Zorun oyunu bozduğu yer
Nice hayat dolu insan vardır ki… Korkunç gerçekler karşısında kabuğuna çekilir… Niceleri gaza gelir, kırar kabuğunu, mermere diş geçirir…
Dünyanın bütün ülkeleri ve tarihin her devri, gerçekler karşısında yenilenen, başkalaşan insanlarla; zamanıyla çatışan nesillerle doludur.
Ancak…
Bu durum:
Kiminde ekonomik yozlaşmayla gösterir kendini…
Kiminde dine-imana dönüşle…
Kiminde ise…
Kültürel veya ahlakî çöküşle...
*
Nice hayat dolu insan vardır ki…
Korkunç gerçekler karşısında kabuğuna çekilir…

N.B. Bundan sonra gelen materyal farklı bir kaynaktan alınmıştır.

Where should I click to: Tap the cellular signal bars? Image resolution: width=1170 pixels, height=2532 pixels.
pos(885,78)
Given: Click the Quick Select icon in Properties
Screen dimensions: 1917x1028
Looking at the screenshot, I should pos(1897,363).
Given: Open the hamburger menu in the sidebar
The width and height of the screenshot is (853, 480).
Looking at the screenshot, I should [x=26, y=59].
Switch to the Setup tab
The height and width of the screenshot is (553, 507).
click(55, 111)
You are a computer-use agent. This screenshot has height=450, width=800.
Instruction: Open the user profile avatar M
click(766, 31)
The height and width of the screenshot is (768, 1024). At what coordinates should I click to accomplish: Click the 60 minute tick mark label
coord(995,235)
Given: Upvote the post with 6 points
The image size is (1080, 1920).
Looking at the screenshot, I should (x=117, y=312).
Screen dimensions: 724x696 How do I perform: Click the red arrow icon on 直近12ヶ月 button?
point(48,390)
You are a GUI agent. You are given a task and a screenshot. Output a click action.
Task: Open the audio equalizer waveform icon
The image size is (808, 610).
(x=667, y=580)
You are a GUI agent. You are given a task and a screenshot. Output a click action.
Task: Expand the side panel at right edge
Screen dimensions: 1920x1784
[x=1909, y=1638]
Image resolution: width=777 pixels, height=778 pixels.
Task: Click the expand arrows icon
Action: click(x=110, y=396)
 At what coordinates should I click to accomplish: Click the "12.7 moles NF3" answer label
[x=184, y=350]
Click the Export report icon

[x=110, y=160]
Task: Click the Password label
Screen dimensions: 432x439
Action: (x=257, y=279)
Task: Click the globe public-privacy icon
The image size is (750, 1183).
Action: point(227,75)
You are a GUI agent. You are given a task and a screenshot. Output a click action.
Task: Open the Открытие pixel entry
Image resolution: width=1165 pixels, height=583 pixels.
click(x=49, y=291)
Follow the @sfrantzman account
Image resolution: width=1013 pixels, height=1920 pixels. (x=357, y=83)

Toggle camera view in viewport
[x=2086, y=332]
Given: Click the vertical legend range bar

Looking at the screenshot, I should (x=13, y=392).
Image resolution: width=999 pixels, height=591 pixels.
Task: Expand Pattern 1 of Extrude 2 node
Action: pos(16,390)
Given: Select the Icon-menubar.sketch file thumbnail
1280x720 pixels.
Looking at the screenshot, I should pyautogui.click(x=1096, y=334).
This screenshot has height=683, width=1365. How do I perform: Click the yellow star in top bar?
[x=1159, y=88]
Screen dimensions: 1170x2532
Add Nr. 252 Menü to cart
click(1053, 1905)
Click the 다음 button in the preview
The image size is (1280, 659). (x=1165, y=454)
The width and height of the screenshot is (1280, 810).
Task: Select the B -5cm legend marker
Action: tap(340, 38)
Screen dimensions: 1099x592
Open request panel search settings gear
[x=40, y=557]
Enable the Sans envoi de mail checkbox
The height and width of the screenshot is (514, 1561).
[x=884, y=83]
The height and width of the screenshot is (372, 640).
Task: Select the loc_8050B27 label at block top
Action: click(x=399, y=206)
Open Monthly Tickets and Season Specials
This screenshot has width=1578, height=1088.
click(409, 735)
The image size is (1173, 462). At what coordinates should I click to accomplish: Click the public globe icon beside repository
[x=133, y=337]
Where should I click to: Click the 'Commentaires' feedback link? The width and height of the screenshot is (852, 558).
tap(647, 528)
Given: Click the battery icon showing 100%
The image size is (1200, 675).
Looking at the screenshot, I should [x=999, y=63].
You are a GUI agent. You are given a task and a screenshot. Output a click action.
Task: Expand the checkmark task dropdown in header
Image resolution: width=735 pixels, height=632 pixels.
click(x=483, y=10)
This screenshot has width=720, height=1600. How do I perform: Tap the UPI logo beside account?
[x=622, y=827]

Niceleri gaza gelir, kırar kabuğunu, mermere diş geçirir…
*
Ve niceleri de…
Onlara uyabilme endişesiyle, kendi doğruları ve inançlarıyla savaşırken düşe kalka yitip gider.
Ama…
*
Her insan, hayatı boyunca en az bir kez, geçmişiyle mücadele etmenin veya onu geleceğin bilinmezliğinden korumaya çalışmanın hiçbir şey ifade etmediğini kabullenmek zorunda kalır.
Böyle anlarda karşı karşıya kalınan zincirleme sorular çok açıktır:
*
“Geleceğin gerçekleri karşısında değişecek misin?”
“Değişeceksen, ne yönde değişeceksin?”
“Şayet ‘Ben asla değişmeyeceğim’ diyorsan, gelecekten ne bekliyorsun?”
“Üzerinde etkili olmadığın bir gelecekten memnun olmaman halinde, ne yapmayı düşünüyorsun?”
*
Burası, çoğu zaman, tüm değerleri ve doğrularıyla “kendini muhafaza edebilme” endişesinin, bütün o değerlere ve doğrulara yönelik en büyük tehdit haline geldiği yerdir...
İşte tam burası, “zorun oyunu bozduğu” yerdir.
Ve hiçbir oyun…
Henüz oynanmamış olanlar kadar zor değildir...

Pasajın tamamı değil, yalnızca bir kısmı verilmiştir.